Consigne -> Prolongez le texte sur le pacte de Glasgow adopté à la COP26 en reprenant juste après sa dernière phrase.

Bloc de texte ->
····················

Au terme de deux semaines de négociations et des changements de dernière minute, le pacte de Glasgow, déclaration finale de la COP26 conclue par près de 200 pays, a été définitivement adopté samedi. Après de nombreux atermoiements, notamment concernant la sortie du charbon, que contient finalement cet accord ?
Après deux semaines d’âpres négociations, la COP26 a pris fin, samedi 13 novembre, avec un accord en demi-teinte, déjà largement critiqué et dont le patron de l’ONU, Antonio Guterres, a lui-même relevé les faiblesses.
Ému face au timide « pacte de Glasgow », qui encourage à accélérer la lutte contre le réchauffement climatique sans pour autant imposer de le contenir à 1,5 °C, le président de cette conférence onusienne pour le climat, Alok Sharma, a déclaré comprendre « la profonde déception », ajoutant toutefois qu’il est « également vital que nous protégions cet accord ». Un accord qui, disait-il plus tôt, « inaugure une décennie d’ambition croissante » en matière de climat.
Au cours des deux dernières semaines, en effet, les dirigeants mondiaux ont pris une série d’engagements visant à renforcer les objectifs de réduction des émissions pour 2030 d’ici la fin de l’année prochaine.
Pour la première fois, la conférence des Nations unies sur le climat s’est attaquée directement aux énergies fossiles. Mais les pays développés n’ont pas répondu aux attentes des pays en voie de développement, plus vulnérables. « Ce n’était pas une grande COP », a réagi Jean Jouzel, climatologue et ancien vice-président du Giec, invité de France 24. « Il y a eu quelques avancées, mais si c’est simplement pour discuter et ne pas mettre sur la table des engagements plus ambitieux, ça ne vaut pas le coup. » Tour d’horizon des principaux points de cet accord.

····················

Entrées fournies ->

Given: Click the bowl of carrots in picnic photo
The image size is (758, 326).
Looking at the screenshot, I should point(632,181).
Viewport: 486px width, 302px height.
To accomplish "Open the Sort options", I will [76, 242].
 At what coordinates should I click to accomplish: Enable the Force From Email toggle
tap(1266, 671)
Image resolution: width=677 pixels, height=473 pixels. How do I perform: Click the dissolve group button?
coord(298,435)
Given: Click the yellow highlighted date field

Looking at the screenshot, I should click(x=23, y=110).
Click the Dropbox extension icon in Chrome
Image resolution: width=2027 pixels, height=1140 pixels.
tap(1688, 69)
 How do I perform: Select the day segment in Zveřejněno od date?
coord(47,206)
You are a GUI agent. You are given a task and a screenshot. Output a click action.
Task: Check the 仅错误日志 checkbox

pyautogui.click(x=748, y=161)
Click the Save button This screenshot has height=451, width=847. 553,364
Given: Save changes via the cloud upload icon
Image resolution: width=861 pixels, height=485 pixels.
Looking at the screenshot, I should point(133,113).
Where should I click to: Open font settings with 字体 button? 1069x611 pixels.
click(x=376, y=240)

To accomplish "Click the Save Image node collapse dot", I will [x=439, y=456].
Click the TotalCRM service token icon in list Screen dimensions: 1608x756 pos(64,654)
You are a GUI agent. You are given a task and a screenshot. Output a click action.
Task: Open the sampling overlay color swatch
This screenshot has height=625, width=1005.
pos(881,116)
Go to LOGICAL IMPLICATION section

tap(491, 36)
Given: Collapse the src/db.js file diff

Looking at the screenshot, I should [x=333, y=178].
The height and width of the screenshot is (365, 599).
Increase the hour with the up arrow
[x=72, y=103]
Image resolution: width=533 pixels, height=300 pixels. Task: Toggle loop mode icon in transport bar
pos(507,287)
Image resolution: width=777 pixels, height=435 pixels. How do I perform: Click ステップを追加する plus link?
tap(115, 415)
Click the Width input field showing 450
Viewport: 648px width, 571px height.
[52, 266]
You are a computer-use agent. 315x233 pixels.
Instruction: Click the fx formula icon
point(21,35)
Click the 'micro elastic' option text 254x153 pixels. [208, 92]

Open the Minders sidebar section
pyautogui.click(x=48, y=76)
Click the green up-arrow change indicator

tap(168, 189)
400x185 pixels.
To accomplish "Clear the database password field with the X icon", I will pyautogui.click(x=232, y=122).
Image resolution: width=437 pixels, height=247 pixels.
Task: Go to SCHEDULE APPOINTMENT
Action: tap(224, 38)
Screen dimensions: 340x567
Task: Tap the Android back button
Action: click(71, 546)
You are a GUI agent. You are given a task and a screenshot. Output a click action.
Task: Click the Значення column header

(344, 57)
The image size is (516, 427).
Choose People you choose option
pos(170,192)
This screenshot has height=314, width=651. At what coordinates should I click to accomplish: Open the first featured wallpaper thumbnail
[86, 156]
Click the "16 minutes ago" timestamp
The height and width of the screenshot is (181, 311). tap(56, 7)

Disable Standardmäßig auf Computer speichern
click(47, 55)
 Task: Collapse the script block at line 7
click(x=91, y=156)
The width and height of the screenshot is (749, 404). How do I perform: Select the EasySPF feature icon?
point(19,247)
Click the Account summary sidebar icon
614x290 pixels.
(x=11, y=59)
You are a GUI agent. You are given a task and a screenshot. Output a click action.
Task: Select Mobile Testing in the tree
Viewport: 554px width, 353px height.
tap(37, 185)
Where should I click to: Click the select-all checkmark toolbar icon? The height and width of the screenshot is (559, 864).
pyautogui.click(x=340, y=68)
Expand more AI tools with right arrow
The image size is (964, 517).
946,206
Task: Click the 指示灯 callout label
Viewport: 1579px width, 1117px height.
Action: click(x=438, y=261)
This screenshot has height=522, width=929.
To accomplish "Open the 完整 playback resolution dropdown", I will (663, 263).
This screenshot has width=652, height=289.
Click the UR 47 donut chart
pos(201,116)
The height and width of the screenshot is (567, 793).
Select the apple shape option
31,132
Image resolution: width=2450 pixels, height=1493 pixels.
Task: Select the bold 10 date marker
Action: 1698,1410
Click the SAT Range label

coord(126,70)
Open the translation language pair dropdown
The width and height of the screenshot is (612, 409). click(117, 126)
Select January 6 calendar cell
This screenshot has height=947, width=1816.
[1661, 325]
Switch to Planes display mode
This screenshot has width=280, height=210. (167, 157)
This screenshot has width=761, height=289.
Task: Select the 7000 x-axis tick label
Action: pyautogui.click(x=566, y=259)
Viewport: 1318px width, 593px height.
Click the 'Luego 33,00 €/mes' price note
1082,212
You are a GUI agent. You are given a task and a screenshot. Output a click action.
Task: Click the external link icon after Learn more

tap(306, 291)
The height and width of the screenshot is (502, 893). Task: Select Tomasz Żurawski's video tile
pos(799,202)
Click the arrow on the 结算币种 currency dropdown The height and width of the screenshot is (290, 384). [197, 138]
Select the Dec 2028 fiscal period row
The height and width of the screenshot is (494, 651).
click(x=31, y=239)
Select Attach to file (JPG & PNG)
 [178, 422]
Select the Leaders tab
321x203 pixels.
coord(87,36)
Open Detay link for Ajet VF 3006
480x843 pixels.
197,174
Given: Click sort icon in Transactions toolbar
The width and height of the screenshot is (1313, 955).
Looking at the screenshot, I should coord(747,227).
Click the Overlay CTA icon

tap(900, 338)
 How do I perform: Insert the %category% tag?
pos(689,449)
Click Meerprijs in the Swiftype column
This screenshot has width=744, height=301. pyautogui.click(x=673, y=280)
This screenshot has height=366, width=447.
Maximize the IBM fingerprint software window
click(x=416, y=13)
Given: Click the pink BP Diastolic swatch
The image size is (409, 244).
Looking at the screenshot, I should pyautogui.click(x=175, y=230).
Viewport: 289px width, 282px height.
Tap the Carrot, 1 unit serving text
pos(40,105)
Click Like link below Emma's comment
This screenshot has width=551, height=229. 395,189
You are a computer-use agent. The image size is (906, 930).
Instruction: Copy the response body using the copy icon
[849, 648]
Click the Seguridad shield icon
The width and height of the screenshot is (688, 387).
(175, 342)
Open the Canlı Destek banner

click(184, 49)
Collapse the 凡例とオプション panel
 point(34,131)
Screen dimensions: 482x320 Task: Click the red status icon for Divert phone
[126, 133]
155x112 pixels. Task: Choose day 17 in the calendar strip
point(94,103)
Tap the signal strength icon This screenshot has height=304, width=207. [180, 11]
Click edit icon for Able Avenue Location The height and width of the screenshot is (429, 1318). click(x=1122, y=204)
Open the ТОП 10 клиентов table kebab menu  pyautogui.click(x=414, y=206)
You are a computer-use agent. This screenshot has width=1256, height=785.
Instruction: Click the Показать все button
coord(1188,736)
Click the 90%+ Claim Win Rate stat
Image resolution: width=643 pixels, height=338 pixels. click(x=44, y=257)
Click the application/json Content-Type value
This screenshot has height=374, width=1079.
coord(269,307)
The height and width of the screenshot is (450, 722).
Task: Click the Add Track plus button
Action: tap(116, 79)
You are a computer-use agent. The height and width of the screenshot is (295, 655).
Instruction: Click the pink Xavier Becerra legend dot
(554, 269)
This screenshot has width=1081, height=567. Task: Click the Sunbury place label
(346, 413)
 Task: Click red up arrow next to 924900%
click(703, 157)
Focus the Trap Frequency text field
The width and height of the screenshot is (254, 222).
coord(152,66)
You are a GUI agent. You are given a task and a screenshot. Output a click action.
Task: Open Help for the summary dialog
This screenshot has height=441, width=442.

····················

Réponse attendue ->
Les énergies fossiles pointées du doigt
« Historique ». C’est la première fois qu’il est fait mention des énergies fossiles. L’accord de Paris de 2015, qui vise à limiter le réchauffement de la planète « bien en deçà » de +2 °C par rapport à l’ère industrielle, si possible +1,5 °C, ne contient en effet pas les mots « charbon », « pétrole », « gaz », ni même « énergies fossiles », pourtant principales responsables de changement climatique.
Un premier projet de texte appelait les pays à « accélérer la sortie du charbon et des subventions aux énergies fossiles ».
Toutefois, sous la pression de l’Inde, de la Chine et de l’Arabie saoudite, le pacte de Glasgow a été édulcoré à la dernière minute. Le président de la COP26 a dû faire des allers-retours entre les divers groupes pour faire accepter une ultime revendication des délégations indienne et chinoise.
Le texte amendé demande aux pays signataires de « réduire » (« phase down » en anglais) alors que la rédaction initiale leur demandait de le « supprimer » (« phase out ») à terme.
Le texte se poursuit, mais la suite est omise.